Stored items:
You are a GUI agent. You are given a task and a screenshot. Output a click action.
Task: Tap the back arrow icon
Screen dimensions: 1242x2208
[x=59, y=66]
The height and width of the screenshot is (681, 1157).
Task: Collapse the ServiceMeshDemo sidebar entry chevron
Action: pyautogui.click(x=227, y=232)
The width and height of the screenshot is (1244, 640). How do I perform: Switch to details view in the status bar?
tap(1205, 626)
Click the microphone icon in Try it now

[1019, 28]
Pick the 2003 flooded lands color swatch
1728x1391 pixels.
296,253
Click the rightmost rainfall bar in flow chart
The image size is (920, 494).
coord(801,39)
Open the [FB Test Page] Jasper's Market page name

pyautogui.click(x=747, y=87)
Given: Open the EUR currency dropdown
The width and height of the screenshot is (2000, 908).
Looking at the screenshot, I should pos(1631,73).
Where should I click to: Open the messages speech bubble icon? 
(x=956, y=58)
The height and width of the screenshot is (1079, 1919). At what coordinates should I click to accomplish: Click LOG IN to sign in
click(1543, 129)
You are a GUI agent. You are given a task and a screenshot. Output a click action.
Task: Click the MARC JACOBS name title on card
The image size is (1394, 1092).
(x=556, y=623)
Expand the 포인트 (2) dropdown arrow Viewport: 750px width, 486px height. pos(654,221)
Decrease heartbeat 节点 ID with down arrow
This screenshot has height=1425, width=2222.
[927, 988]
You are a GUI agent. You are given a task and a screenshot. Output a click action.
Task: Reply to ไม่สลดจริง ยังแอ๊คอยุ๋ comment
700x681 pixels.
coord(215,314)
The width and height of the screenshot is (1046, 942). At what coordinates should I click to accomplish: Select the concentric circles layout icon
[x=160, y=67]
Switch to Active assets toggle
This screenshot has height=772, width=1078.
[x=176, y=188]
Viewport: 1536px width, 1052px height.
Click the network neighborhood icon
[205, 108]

PROBLEM STATEMENT: Render all of the material above as a numbered list, one line per item, leaving out the blank lines.

RESPONSE:
1. You are a GUI agent. You are given a task and a screenshot. Output a click action.
2. Task: Tap the back arrow icon
3. Screen dimensions: 1242x2208
4. [x=59, y=66]
5. The height and width of the screenshot is (681, 1157).
6. Task: Collapse the ServiceMeshDemo sidebar entry chevron
7. Action: pyautogui.click(x=227, y=232)
8. The width and height of the screenshot is (1244, 640). How do I perform: Switch to details view in the status bar?
9. tap(1205, 626)
10. Click the microphone icon in Try it now
11. [1019, 28]
12. Pick the 2003 flooded lands color swatch
13. 1728x1391 pixels.
14. 296,253
15. Click the rightmost rainfall bar in flow chart
16. The image size is (920, 494).
17. coord(801,39)
18. Open the [FB Test Page] Jasper's Market page name
19. pyautogui.click(x=747, y=87)
20. Given: Open the EUR currency dropdown
21. The width and height of the screenshot is (2000, 908).
22. Looking at the screenshot, I should pos(1631,73).
23. Where should I click to: Open the messages speech bubble icon? 
24. (x=956, y=58)
25. The height and width of the screenshot is (1079, 1919). At what coordinates should I click to accomplish: Click LOG IN to sign in
26. click(1543, 129)
27. You are a GUI agent. You are given a task and a screenshot. Output a click action.
28. Task: Click the MARC JACOBS name title on card
29. The image size is (1394, 1092).
30. (x=556, y=623)
31. Expand the 포인트 (2) dropdown arrow Viewport: 750px width, 486px height. pos(654,221)
32. Decrease heartbeat 节点 ID with down arrow
33. This screenshot has height=1425, width=2222.
34. [927, 988]
35. You are a GUI agent. You are given a task and a screenshot. Output a click action.
36. Task: Reply to ไม่สลดจริง ยังแอ๊คอยุ๋ comment
37. 700x681 pixels.
38. coord(215,314)
39. The width and height of the screenshot is (1046, 942). At what coordinates should I click to accomplish: Select the concentric circles layout icon
40. [x=160, y=67]
41. Switch to Active assets toggle
42. This screenshot has height=772, width=1078.
43. [x=176, y=188]
44. Viewport: 1536px width, 1052px height.
45. Click the network neighborhood icon
46. [205, 108]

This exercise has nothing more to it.